Young woman with smartphone waiting while her electric car charging in home charging station, sustainable and economic transportation concept.

This California Company Looks To Tackle EV Charging’s Most Significant Woe

California company Xeal has devised an app called Apollo that could revolutionize electric vehicle (EV) charging. Xeal began its operations in 2019 and primarily focuses on installing level 2 EV charging stations in private areas, such as condo or multi-family apartment complexes and university residence halls.

How Apollo Works

According to a report from Motor Trend, the Apollo app is a distributed-ledger technology that a Xeal charger user downloads when their smartphone connects to the internet. Once the user enters their payment and identification information, the Apollo app gives the user a cryptographic token that remains on their smartphone until they use it at an EV charging station.

To use the token, the user taps the phone to the EV charger, which will authorize the charging session to begin. The driver taps their phone to the EV charger again when they are ready for the session to end. A user can use each token for a single charging session.

Upon ending the session, the charger transfers a “distributed ledger” to the phone, breaking down the session fees and how much electricity the user used to charge their vehicle. When the user’s smartphone connects to the internet again, the Apollo app will transmit the ledger for the charging transaction to Xeal. They will then bill the user’s credit card and send them another charging token to use for their next charging session.

According to Motor Trend, if a user accidentally destroyed or lost their smartphone before it found an internet connection, Apollo would send the chagrin session information to other users’ phones, which means that Xeal would still charge the user’s credit card for the transaction. However, the user would only receive a new token once they have added a new phone to their Apollo account.

How Does This Improve EV Charging?

Motor Trend’s report notes that Xeal chargers have neither WiFi nor a cellular connection, and they do not need a user’s phone to have a cellular signal either.

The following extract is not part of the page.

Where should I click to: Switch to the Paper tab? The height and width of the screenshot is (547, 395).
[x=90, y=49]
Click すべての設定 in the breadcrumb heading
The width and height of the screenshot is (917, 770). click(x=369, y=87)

What makes this great is that one of the most significant challenges EV charging stations face is connectivity, with as many as 93 percent of EV charging station issues resulting from “station connectivity” struggles.

Whereas gas stations can use a powerful ethernet connection to link all their pumps up to the internet, EV charging stations, which can often be in remote locations far away from their host’s building, cannot rely on that option.

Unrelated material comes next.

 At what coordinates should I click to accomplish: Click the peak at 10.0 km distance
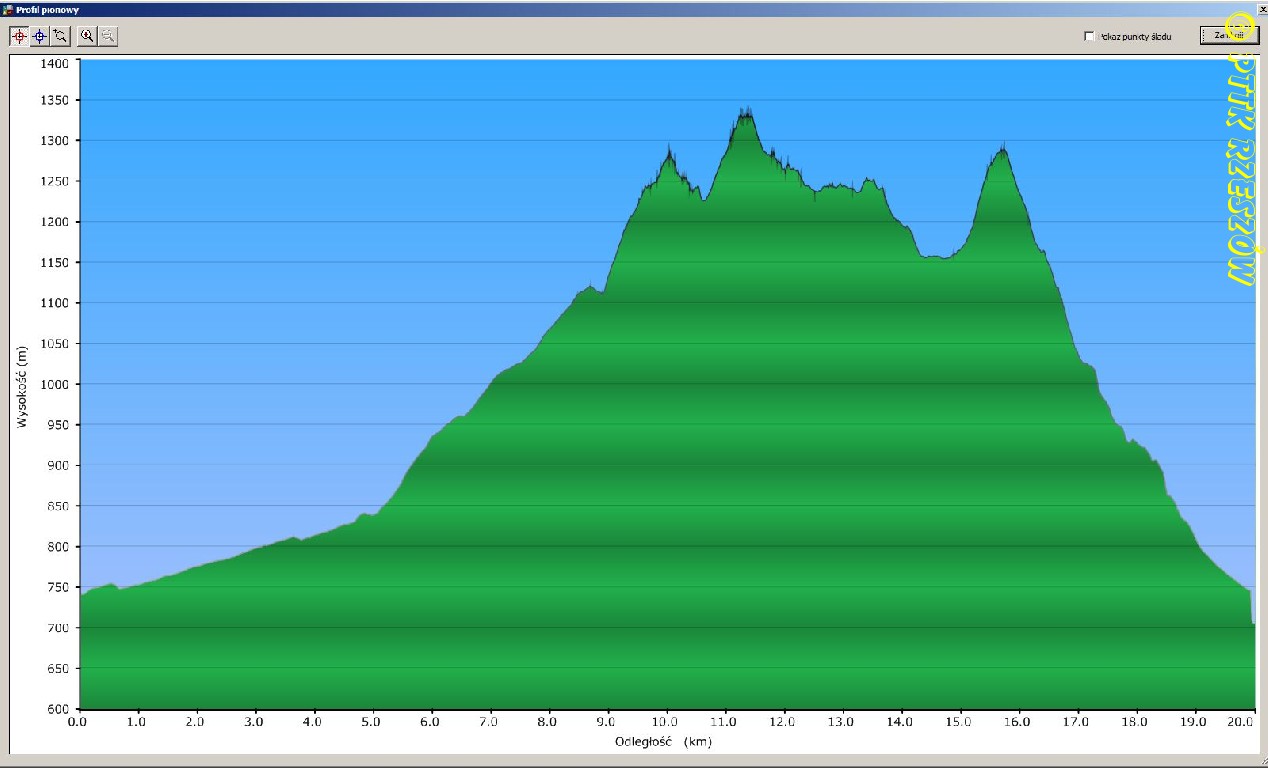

Thanks to the Apollo app, which Xeal developed in 2021, Xeal’s charging stations can utilize what’s known as “nearfield” communication with a user’s smartphone, which makes their chargers significantly more reliable. According to Motor Trend, these charging stations will also be cheaper to operate for Xeal because the company will not have to supply each charger with its own cellular data plan.

Also, Motor Trend cites that while Xeal has historically focused on implementing EV chargers for private residences, the company has recently focused on providing public chargers for retail environments, such as The Grove in Los Angeles.